* Data section:

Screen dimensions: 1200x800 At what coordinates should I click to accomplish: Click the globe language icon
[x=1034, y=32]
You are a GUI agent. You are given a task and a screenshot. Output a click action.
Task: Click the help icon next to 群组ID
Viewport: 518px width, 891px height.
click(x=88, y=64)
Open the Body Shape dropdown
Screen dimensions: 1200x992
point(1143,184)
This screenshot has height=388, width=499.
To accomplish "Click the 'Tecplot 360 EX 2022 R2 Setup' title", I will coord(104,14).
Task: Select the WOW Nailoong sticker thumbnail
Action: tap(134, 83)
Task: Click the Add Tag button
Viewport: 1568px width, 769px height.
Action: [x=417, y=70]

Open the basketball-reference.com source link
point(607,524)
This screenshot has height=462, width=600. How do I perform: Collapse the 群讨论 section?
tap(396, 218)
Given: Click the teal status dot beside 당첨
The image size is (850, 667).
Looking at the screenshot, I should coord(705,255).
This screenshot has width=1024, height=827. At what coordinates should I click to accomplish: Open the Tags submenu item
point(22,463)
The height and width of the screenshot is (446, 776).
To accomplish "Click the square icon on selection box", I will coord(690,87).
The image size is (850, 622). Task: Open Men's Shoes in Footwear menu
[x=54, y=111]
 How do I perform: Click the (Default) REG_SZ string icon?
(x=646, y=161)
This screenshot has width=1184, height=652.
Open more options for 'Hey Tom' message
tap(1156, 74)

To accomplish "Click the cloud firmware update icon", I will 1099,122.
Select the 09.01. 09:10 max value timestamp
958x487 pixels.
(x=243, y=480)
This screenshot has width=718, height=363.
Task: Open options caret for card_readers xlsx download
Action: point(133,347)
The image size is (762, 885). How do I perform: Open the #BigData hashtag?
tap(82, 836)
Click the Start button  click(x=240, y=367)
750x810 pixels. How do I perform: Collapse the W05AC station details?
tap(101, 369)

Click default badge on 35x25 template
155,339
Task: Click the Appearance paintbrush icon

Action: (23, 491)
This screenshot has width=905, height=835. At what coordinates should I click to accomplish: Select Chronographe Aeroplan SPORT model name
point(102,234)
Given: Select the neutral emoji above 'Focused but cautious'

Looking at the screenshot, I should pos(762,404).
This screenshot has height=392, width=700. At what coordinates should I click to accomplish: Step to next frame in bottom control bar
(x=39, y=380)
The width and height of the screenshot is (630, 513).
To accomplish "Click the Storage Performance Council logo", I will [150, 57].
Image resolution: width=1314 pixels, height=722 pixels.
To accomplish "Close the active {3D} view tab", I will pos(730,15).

* Problem statement: Once you have found every line in the listing that holds the string "button", copy each of them.

* Your solution:
Task: Click the Add Tag button
Click the Start button  click(x=240, y=367)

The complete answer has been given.